OpenAI, yapay zeka modellerini ABD hükümetiyle paylaşma kararı aldı. OpenAI CEO’su Sam Altman, bu hafta yaptığı bir paylaşımda, şirketin ABD Yapay Zeka Güvenliği Enstitüsü ile iş birliği yapacağını ve hükümet ajansına bir sonraki büyük AI modeline erken erişim sağlayacağını duyurdu. Bu, güvenliği artırmak yerine kullanıcı bilgilerinin daha fazla kontrol edilmesi ve izlenmesi anlamına gelebilir. Peki, bu gerçekten güvenliği artıracak mı, yoksa kullanıcı bilgilerinin farklı amaçlarla kullanılmasına mı yol açacak?
OpenAI’nin iç yapay zeka güvenlik ekibini oluşturup daha sonra büyük ölçüde dağıtması, şirketin güvenliği önceliklendirmediğine dair endişeleri artırıyor. Bu hareket, üst düzey yöneticilerin istifasına yol açtı ve birçok çalışan, OpenAI’nin güvenliği göz ardı ederek ürün geliştirmeye odaklandığını sorguladı.

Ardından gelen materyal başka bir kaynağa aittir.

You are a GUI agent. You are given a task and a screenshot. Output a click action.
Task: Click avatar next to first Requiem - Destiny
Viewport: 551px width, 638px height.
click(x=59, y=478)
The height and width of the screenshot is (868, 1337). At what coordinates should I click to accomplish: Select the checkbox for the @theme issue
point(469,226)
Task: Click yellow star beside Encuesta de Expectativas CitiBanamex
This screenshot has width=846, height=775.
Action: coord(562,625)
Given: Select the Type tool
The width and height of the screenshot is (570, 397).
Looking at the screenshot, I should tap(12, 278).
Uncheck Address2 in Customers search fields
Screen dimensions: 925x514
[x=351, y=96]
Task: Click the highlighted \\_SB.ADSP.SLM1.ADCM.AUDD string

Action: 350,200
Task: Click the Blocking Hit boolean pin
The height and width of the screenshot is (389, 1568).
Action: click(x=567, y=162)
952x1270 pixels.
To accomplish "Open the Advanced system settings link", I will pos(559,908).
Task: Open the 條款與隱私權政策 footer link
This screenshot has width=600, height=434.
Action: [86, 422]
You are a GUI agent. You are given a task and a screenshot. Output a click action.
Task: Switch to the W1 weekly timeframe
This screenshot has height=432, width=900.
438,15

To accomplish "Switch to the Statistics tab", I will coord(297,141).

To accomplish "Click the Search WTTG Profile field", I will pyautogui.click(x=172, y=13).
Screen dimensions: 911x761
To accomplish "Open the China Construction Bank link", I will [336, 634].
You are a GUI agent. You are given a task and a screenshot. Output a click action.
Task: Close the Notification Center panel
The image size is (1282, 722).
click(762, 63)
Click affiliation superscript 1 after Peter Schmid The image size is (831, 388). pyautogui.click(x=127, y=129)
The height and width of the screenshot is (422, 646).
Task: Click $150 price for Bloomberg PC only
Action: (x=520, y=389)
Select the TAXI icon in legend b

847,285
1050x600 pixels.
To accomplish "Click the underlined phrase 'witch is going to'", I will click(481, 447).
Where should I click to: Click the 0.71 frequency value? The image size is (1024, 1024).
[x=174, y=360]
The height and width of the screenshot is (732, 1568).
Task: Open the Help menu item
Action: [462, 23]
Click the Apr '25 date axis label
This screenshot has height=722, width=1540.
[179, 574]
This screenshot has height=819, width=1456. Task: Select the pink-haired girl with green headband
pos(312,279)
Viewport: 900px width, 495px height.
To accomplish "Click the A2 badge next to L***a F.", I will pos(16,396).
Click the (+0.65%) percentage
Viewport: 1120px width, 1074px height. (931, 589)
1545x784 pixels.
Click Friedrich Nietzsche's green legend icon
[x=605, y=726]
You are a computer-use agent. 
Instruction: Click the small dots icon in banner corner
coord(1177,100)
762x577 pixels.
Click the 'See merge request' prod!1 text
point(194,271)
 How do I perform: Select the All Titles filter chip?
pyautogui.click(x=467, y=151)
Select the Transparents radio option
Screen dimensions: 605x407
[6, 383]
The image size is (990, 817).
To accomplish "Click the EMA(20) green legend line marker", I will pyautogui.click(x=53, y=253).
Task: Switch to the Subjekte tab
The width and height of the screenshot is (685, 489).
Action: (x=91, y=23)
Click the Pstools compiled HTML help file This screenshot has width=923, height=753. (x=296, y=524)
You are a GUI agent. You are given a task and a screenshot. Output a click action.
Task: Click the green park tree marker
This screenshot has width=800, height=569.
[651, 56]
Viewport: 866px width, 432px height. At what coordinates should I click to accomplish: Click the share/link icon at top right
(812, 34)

Altman, bilgi işlem kaynaklarının yüzde 20’sini güvenlik araştırmalarına ayırmayı taahhüt ettiklerini belirtmişti. Ancak, bu kaynağın ayrıldığı komitenin liderlerinin şirketten ayrıldığı dikkate alındığında, bu taahhüdün ne kadar yerine getirildiği şüpheli. Ayrıca, ifşa etmeme anlaşmalarının iptal edilmesi, ihbarcılığı teşvik edecek olsa da, bu değişikliklerin güvenlik açısından ne kadar etkili olacağı belirsiz.
OpenAI’nin ABD Yapay Zeka Güvenliği Enstitüsü ile olan iş birliği, şirketin güvenliği artırmaktan çok hükümetle yakın ilişkiler kurma çabası olarak değerlendirilebilir.
Bu enstitü, büyük teknoloji firmalarıyla birlikte çalışarak AI güvenliği ve kendi güvenliği için standartlar ve yönergeler geliştiriyor. Ancak, OpenAI’nin hükümetle olan bu yakın ilişkisi, kullanıcı bilgilerinin daha fazla kontrol edilmesine ve izlenmesine yol açabilir.
OpenAI’nin ABD Yapay Zeka Güvenliği Enstitüsü ile olan iş birliği, nihai modellerin ne kadar güvenli olduğu ve gerçekten onları daha güvenli hale getirmek için herhangi bir kısıtlama olup olmadığına göre değerlendirilecek.
Ancak, AI’nin günlük yaşama giderek daha fazla entegre olmasıyla, güvenlik ve karlılık arasındaki gerilim büyüyebilir.
Bir hükümet ajansının onayı, güven açısından büyük bir avantaj sağlayacak olsa da, OpenAI’nin kullanıcı bilgilerinin güvenliğini ne kadar sağlayacağı belirsizliğini koruyor.